Table 2. Technical parameters for calculating the real primary loop feed and return temperature.

Parameter	Value	Ref.
${\mathrm{D}}_{\mathrm{i}\mathrm{n}\mathrm{t},\mathrm{s}\mathrm{t}}$ [m]	0.2101	[43,44]
${\mathrm{D}}_{\mathrm{e}\mathrm{x}\mathrm{t},\mathrm{s}\mathrm{t}}$ [m]	0.2191	[43,44]
${\mathrm{D}}_{\mathrm{i}\mathrm{n}\mathrm{t},\mathrm{i}\mathrm{n}\mathrm{s}}$ [m]	0.2191	[43,44]
${\mathrm{D}}_{\mathrm{e}\mathrm{x}\mathrm{t},\mathrm{i}\mathrm{n}\mathrm{s}}$ [m]	0.394	[43,44]
${\mathrm{D}}_{\mathrm{i}\mathrm{n}\mathrm{t},\mathrm{c}\mathrm{a}\mathrm{s}}$ [m]	0.394	[43,44]
${\mathrm{D}}_{\mathrm{e}\mathrm{x}\mathrm{t},\mathrm{c}\mathrm{a}\mathrm{s}}$ [m]	0.400	[43,44]
$\mathrm{ṁ}$ [kg/s]	44.2	[-]
${\mathsf{\lambda }}_{\mathrm{s}\mathrm{t}}$ [W/m K]	62	[43,44]
${\mathsf{\lambda }}_{\mathrm{i}\mathrm{n}\mathrm{s}}$ [W/m K]	0.026	[43,44]
${\mathsf{\lambda }}_{cas}$ [W/m K]	0.25	[43,44]
${\mathsf{\lambda }}_{\mathrm{s}\mathrm{o}\mathrm{i}\mathrm{l}}$ [W/m K]	2.25	[45]
${\mathsf{\alpha }}_{\mathrm{i}}$ [W/m2 K]	3372.3	[-]
H [m]	1	[-]
C [m]	0.45	[-]

.

The outdoor environmental temperature is a key parameter for determining the thermal losses along the primary loop of a district heating (DH) network. In this work, the outdoor environmental conditions for the city of Rome have been accounted for, employing the typical meteorological year (TMY) hourly resolution data from the PVGIS (Photovoltaic Geographical Information System). Indeed, as the temperature decreases, the gradient between the supply water in the DH network and the surrounding environment increases, leading to increased heat losses through the distribution pipelines. These losses reduce the overall heat delivery efficiency of, and cause the need for additional thermal input from, the centralized heat pump to meet the cluster’s heat demand. In order to compensate for the thermal losses along the primary loop, the real feed temperature must be greater than its nominal design value. This compensatory increase ensures that, despite progressive heat dissipation along the network, the supply temperature at each substation remains sufficient to meet the end-user thermal demand. However, such a feed temperature increase negatively affects the centralized heat pump’s performance. Specifically, a higher supply temperature at the condenser side of the HP leads to an increased temperature lift between the heat source and sink, thereby reducing the system’s coefficient of performance (COP). As a consequence, minimizing thermal losses in the primary loop is critical not only for maintaining delivery temperatures but also for preserving high HP efficiency.
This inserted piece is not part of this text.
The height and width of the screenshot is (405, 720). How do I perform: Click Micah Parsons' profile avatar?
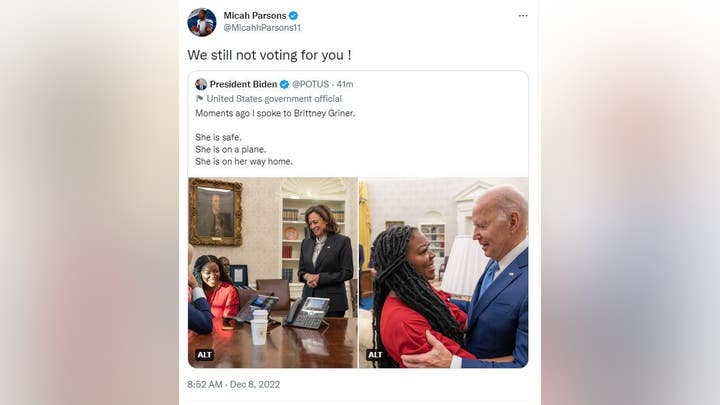pos(202,22)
The relation between the real primary loop feed temperature and the heat pump’s COP [46] reads as follows (Equation (6)):

$$\mathrm{C}\mathrm{O}\mathrm{P}={\mathrm{a}}_0+{\mathrm{a}}_1·∆\mathrm{T}+{\mathrm{a}}_2·{∆\mathrm{T}}^2$$

(6)

where the parameters ${\mathrm{a}}_0$, ${\mathrm{a}}_1$, and ${\mathrm{a}}_2$ depend on the heat distribution system. For the case of air-to-water heat pumps, these are equal to 5.06, −0.05, and 0.00006, respectively. ΔT, on other hand, is the temperature difference between the heat sink and heat source temperatures, respectively, equal to the real primary loop feed temperature and the outdoor environmental temperature. By taking into account the variation in both of these temperatures, with an hourly resolution, the centralized heat pump’s COP has been assessed with respect to time-dependent working conditions.
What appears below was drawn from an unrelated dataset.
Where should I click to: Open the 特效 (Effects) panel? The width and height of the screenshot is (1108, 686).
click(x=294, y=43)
In addition, the head losses in the primary loop have been assessed, starting from the friction factor calculation in accordance with the Colebrook–White iterative equation (Equation (7)).

$${\displaystyle \frac{1}{{{\mathrm{F}}_{\mathrm{a}}}^{0.5}}}=-2{\log }_{10}\left({\displaystyle \frac{\mathrm{k}}{3.7·\mathrm{D}}}+{\displaystyle \frac{2.51}{\mathrm{R}\mathrm{e}·{{\mathrm{F}}_{\mathrm{a}}}^{0.5}}}\right)$$

(7)

where Fa is the friction factor, to be calculated through the iterative equation, k is the steel pipe roughness, equal to 0.045 mm, D is the inner diameter of the steel pipe (0.2101 m), and Re is the Reynolds number, equal to 503,932.
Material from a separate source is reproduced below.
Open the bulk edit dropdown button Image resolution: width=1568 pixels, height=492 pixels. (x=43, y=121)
Moreover, for further reducing the building cluster’s non-renewable primary energy consumption, a distributed photovoltaic power plant has been implemented. Setting the rooftop surface area availability as a constraint, the hourly electricity production profile has been derived from PVGIS, for the specific location considered.

A simplified technical scheme of the PV-driven 4GDH layout is depicted in Figure 2.

In total, three scenarios have been assessed under the techno-economic and environmental point of view: individual natural gas boilers, a heat pump 4GDH network, and a heat pump 4GDH network and PV. To do so, the levelized cost of heat and the carbon avoidance cost [47,48] have been employed as KPIs (Equations (8) and (9)).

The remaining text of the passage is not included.